Indigofera suffruticosa has already some of its phytochemical constituents clarified, showing different classes of fatty acids found in leaves ethanolic extract (D & S, 2014), acyclic diterpene alcohol (phytol), methyl linoleate, monoterpenes, sesquiterpenes, phenylpropanoids as main constituent in leave oil (Arriaga et al., 2013; Silva et al., 2019), alkaloids, flavonoids, phenylpropanoids, triterpenoids and volatile oils in different degrees of presence in ether, chloroform and acetone leaves extracts (A.T.B et al., 2015), aqueous and ethanolic extracts that showed presence of various phenolic compounds (C.-S et al., 2016) , and also saponins, triterpenes, coumarins and flavonoids (Govín et al., 2006). Some of these phytochemicals are well known to directly or indirectly influence in the same health-related activities observed in this study.

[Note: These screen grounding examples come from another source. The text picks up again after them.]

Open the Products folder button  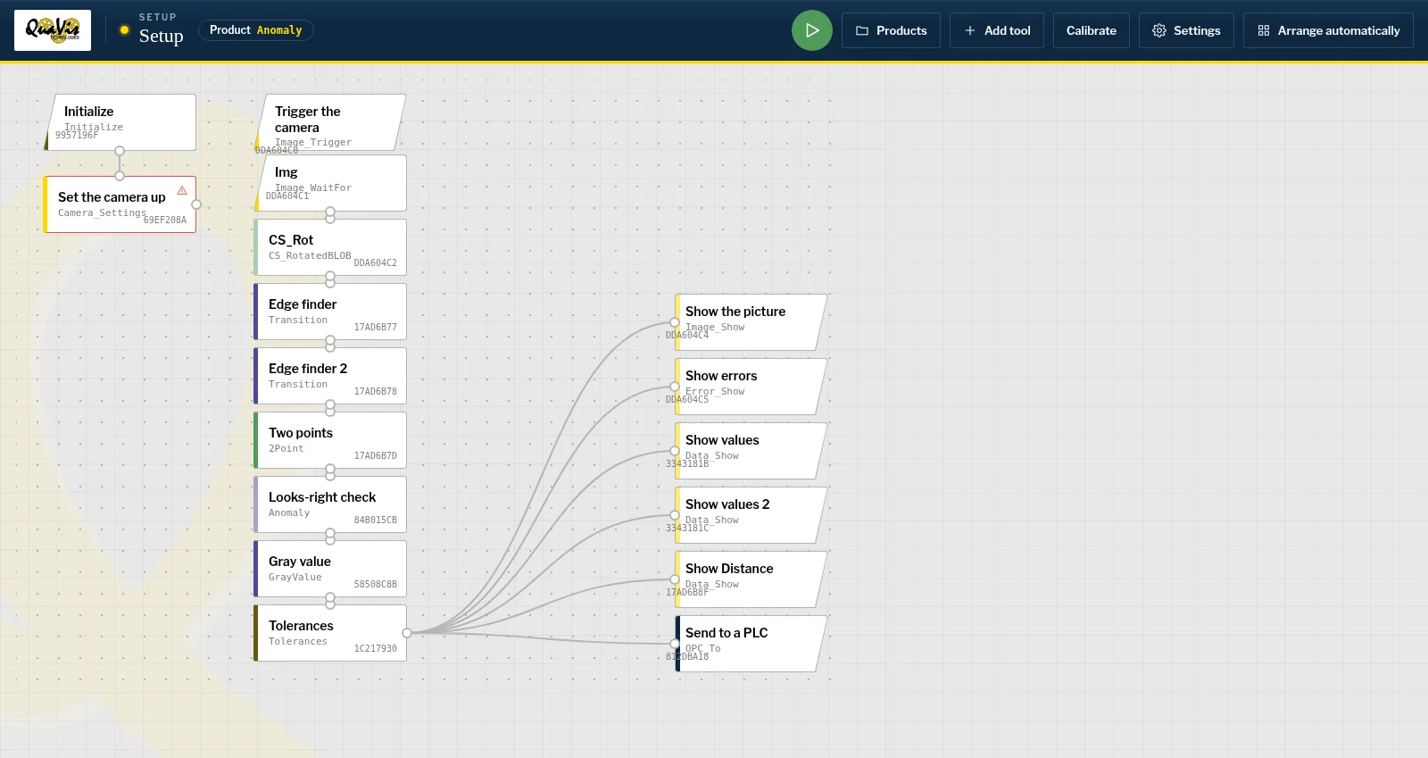coord(891,30)
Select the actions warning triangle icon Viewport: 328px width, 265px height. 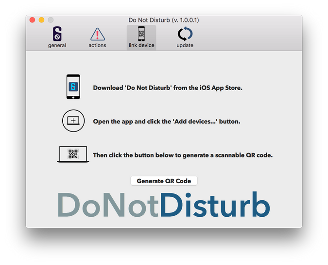(97, 34)
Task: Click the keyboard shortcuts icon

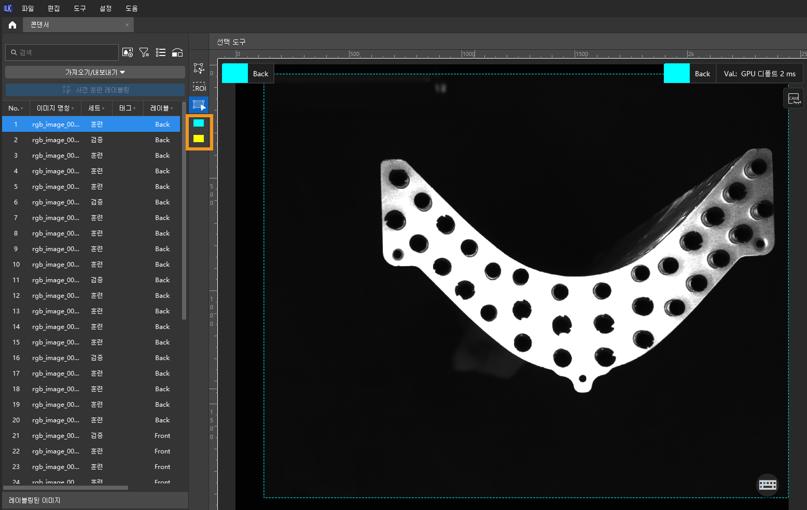Action: [x=768, y=485]
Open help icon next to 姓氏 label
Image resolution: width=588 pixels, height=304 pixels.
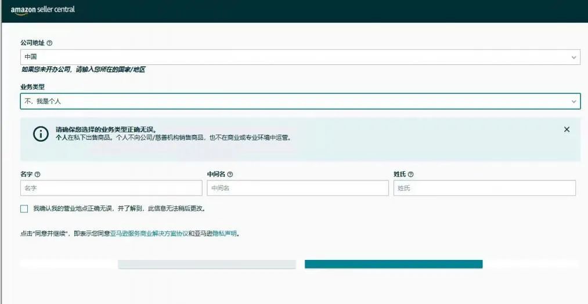410,174
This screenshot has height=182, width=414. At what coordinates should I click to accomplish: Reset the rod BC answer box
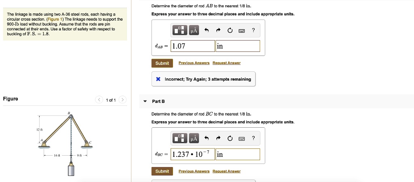[230, 139]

Results of this study suggest that low doses of IsAE are safe for usage. IsAE seems to have the potential to diminish fat in a short period, and body weight in a longer supplementation period, and this does not disturb the homeostasis of analytes related to energetic metabolism, but pathways are still not clear. For muscle function, IsAE enhances muscle capacity for endurance tasks, and this might be due to the reduction of oxidative stress. Therefore, future studies should be focused on determining the precise mechanism of body weight and fat reduction. Thus, besides its popular medicinal use, IsAE seems to be a promising supplement.

Author contributions

R. X. da C., performed the experiments, designed the project and wrote the manuscript; W. M. N., J. R. S. de O. and A. N. de M. M. performed the experiments; A. P. S da S. and V. L. de M. L. designed the project and revised the final manuscript.


This research did not receive any specific grant from funding agencies in the public, commercial, or not-for-profit sectors.

Conflicts of interest

The authors declare no competing interests.

Ethical approval

All the experiments had approbation by UFPE Committee ofEthics and Research with animal (Protocol: 23076.042305/2017-67).